We may never know, but we can only imagine the grief Catalina felt at
losing her sweet little boy. Enrique, as
he was known, gently tells his daughter-in-law that she must not believe that
her toddler died of a cold and adds that “sooner or later” the lump would have
a sad ending. In what must have been
nearly unbearable for Catalina to conceive, he goes on to reassure her that the
child’s fate might have been worse had he lived.
His words today might sound terribly fatalistic, but they
came during a trying period in Mexico.
The country was in the throes of a revolution, and Tierra Blanca and
surrounding areas not only experienced the heavy casualties of that conflict
but also lost many people, young and old, to outbreaks of measles, diptheria,
and smallpox.
It would have been easy for a young 21-year-old mother to
“give in to the pain” of losing her child when she was scarcely an adult
herself. But her father-in-law’s words
must have given her the strength she needed to go on and care for her husband
Cayetano and their three children, Enrique, Eduardo, and Victoria, even as she
was in the first trimester of yet another pregnancy. Like many of the women of her time, Catalina
would prove to be strong and resilient.
She and Cayetano would have 17 children in all, 11 of whom survived into
adulthood.
Catalina and Cayetano Huesca and sons (left to right) Gilberto, Eduardo, and Enrique, in front of their home, Orizaba, 1913. |
Enrique’s letter hints at his own trials and
tribulations. We know little about him
except that he was born between 1847 and 1850 in Puebla, Mexico, to Jose
Calletano de la Trinidad Huesca and Josefa Rodriguez. A devout Catholic, he followed in the family
trade as a carpenter, crafting interior furnishings for the cathedral and
churches of Puebla, a city known for having as many churches as there are days in
a year. He taught his children to do
good for others but to keep their acts to themselves, often reminding them to
“never let the right hand know what the left hand is doing.” This was a refrain that his children and
their children would carry with them all their lives.
Born at the end of Mexico’s civil reform war, Enrique lived
through some of the most turbulent eras of his country’s history. Before he had even reached his teen years, he
undoubtedly witnessed the Battle of Puebla between the French and Mexican
armies. He would have rejoiced wildly
with his family at the Mexican victory on May 5, 1862, only to be devastated
barely a year later when the French regrouped and defeated the Mexicans in a
second battle at Puebla and went on to topple and replace the Mexican
government with what Napoleon III referred to as his “Mexican Empire.” He and his parents would have discussed the
resurgence of the deposed Mexican president, Benito Juarez, who with the
backing of President Abraham Lincoln, reclaimed his government and had the
puppet Emperor Maximilian Hapsburg executed by firing squad in 1867.
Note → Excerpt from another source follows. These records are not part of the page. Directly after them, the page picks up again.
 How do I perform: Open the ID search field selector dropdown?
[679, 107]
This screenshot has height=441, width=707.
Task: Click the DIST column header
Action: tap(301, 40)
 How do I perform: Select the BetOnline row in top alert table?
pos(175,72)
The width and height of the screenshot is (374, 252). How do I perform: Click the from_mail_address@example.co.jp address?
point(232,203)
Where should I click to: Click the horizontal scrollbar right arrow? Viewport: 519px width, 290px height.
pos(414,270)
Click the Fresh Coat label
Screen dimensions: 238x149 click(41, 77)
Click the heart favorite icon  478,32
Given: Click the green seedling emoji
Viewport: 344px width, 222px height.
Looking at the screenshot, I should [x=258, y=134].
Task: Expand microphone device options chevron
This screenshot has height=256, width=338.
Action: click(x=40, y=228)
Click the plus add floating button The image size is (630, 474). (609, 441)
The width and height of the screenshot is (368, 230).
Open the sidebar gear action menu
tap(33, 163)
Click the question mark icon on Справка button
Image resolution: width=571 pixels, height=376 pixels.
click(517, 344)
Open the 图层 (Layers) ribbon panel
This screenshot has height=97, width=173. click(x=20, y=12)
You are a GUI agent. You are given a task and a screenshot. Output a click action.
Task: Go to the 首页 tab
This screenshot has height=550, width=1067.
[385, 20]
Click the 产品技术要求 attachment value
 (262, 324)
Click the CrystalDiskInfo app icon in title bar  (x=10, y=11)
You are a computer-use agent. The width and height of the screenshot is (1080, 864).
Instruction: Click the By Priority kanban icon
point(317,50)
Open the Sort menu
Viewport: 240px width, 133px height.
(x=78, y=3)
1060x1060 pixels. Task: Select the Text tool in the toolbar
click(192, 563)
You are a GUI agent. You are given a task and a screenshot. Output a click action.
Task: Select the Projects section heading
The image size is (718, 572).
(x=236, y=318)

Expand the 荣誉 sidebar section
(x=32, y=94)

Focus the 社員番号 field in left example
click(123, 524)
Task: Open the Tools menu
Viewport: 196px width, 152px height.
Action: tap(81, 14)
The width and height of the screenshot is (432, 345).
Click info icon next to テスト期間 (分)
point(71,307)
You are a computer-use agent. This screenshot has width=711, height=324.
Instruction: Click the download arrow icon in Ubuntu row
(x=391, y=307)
The uncertainty of the times and their severe impact on the
nation would continue for many years as subsequent regimes rose and fell one
after the other, culminating in the Revolution of 1910 and indelibly scarring
the psyche of the Mexican people with the ironic realization that the only
constancy in their lives was that - save
their faith in God and their love for
one another - nothing, including happiness, could either be certain or last
forever.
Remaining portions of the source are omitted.